The Mayor and Chancellor tried to get their allies to support his plan to eliminate the SHSAT and allow every middle school student who was in the top 5% to be automatically enrolled in the specialized high schools. The problem was they deliberately excluded the East Asian community and it was so blatant that even many of the Mayor's allies saw the exclusion of the East Asian community as discrimination.
The Mayor's and Chancellor's ill-advised attempt to eliminate the SHSAT gave rise to a politically conservative Chinese-American group that has become politically savvy and media sensitive that resulted in the City's plan to eliminate the SHSAT to become dead on arrival when it showed up at the Democrat controlled State Senate.

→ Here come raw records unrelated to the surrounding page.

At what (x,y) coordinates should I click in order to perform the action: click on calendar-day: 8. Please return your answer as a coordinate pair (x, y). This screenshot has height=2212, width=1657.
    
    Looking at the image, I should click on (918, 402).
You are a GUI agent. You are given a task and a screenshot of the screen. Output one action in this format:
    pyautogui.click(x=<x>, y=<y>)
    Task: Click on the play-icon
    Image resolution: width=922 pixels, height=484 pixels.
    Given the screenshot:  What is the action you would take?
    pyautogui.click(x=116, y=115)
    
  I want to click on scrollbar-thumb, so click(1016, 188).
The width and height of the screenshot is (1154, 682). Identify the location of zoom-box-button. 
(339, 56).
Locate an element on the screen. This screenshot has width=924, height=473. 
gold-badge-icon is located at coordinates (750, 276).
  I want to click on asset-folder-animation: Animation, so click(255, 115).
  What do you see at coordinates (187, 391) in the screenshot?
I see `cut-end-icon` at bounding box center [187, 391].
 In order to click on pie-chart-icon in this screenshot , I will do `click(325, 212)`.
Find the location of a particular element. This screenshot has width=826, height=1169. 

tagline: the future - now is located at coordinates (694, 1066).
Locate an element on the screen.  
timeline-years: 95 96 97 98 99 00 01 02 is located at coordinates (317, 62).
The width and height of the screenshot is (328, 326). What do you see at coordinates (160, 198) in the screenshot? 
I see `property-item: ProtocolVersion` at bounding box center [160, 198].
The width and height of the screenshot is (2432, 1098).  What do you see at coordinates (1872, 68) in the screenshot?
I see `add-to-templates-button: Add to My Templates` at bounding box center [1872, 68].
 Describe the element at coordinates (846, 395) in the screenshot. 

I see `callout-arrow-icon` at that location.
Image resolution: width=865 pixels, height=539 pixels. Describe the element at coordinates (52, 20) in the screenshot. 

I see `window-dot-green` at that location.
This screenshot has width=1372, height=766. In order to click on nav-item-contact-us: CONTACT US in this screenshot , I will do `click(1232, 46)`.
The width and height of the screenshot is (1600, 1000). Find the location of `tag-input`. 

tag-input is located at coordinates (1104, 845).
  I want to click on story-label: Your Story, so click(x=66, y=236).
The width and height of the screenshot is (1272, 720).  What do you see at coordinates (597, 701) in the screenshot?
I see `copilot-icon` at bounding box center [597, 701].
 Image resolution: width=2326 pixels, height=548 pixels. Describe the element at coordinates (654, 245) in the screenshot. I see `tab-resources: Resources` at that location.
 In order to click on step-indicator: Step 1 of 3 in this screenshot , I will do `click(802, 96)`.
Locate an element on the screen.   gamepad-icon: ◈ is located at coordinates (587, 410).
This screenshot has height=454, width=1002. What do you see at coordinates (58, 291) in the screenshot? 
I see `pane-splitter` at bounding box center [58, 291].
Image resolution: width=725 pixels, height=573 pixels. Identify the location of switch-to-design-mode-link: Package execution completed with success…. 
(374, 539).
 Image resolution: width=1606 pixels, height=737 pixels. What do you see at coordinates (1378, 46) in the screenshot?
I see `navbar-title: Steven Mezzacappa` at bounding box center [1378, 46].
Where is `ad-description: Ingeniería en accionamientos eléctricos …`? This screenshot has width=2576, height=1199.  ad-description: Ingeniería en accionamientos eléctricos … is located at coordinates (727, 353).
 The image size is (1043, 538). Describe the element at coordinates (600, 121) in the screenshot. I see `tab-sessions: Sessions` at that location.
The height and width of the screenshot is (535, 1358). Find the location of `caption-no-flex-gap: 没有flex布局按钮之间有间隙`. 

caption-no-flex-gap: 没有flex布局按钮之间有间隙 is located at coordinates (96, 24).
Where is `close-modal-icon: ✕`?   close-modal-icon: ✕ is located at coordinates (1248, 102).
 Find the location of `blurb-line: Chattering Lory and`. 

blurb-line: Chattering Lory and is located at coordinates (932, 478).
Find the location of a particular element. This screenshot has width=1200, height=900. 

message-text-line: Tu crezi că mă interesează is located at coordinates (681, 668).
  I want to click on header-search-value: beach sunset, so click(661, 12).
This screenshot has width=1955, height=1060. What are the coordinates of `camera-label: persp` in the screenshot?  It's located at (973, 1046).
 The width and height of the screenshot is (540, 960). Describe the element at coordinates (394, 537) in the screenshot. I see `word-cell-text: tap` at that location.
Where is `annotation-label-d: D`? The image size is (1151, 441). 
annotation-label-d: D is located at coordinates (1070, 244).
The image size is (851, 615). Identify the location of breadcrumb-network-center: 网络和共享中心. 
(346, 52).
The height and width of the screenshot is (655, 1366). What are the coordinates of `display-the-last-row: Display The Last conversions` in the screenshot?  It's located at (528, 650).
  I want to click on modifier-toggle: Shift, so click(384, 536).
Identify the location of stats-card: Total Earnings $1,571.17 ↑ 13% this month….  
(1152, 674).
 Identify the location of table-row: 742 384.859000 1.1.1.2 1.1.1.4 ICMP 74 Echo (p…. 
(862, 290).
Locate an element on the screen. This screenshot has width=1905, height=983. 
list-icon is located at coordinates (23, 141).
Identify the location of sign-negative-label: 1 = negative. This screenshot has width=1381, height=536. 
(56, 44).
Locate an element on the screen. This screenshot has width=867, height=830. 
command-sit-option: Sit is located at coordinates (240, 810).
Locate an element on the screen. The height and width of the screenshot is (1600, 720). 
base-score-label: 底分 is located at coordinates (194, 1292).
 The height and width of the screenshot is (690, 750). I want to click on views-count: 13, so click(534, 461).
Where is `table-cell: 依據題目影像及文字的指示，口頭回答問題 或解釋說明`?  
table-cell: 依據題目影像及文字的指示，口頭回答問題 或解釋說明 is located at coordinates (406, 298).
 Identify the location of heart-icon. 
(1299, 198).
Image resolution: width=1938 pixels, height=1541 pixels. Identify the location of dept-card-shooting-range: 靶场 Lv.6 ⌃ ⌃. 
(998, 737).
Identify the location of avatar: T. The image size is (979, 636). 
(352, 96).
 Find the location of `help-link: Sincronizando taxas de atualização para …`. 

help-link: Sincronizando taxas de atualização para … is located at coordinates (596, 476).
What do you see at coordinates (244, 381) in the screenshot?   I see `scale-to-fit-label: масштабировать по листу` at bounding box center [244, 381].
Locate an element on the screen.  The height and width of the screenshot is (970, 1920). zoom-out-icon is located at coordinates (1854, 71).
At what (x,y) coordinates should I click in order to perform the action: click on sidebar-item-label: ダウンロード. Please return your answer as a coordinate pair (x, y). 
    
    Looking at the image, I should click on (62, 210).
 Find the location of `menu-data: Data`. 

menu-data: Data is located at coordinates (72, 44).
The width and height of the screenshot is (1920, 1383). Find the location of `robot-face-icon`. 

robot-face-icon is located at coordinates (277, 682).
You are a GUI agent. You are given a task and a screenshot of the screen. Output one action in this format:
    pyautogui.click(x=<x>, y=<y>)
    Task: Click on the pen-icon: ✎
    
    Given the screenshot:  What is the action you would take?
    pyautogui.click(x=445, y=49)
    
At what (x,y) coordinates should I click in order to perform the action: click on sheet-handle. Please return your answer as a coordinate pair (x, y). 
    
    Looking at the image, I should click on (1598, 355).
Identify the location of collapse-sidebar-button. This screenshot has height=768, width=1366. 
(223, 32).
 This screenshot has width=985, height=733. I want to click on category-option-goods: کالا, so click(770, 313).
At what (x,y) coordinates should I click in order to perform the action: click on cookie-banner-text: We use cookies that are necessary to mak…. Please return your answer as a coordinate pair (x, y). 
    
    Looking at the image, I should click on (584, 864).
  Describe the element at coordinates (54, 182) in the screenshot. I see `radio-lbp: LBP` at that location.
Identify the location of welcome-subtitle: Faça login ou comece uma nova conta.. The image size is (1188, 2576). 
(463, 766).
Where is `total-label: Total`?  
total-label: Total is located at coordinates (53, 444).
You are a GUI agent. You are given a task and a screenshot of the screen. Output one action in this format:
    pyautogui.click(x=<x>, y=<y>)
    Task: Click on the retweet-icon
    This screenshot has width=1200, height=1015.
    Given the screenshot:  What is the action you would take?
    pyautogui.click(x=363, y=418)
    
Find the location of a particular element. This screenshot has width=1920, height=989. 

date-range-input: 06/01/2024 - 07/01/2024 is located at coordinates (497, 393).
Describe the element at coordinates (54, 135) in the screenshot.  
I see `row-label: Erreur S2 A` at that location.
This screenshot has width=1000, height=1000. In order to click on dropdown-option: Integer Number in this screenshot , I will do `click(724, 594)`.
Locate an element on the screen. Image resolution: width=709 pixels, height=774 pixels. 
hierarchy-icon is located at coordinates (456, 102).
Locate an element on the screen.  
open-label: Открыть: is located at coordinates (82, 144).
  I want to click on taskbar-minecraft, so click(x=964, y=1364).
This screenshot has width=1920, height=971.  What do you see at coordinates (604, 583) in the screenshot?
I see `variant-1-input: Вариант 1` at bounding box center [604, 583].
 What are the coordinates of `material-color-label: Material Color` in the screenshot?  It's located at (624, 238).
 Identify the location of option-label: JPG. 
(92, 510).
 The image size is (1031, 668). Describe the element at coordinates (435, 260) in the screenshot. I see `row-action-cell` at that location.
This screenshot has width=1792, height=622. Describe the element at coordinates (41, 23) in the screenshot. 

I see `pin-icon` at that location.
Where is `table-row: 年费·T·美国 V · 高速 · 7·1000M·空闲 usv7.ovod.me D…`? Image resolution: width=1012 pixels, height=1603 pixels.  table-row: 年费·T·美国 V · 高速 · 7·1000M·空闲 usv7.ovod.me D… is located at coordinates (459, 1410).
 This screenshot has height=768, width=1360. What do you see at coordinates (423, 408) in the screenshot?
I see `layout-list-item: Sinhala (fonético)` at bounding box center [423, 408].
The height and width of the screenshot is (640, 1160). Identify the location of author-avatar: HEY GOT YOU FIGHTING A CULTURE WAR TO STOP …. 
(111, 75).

Many of the Serrate Democrats were recently elected in previously moderate Republican districts and are not allies of the progressive Mayor Bill de Blasio and don't want to be associated with him when they try to get reelected in their districts. The Mayor's integration plan, while not directly affecting their communities still will have negative consequences by giving their Republican challenger a talking point that they are a "rubber stamp" for the Mayor.
Obviously, the Governor is no fan of the Mayor and with the Senate Democrats shifting toward the middle of the political spectrum as reelection nears, he Mayor's plan to eliminate the SHSAT looks to be a goner in Albany.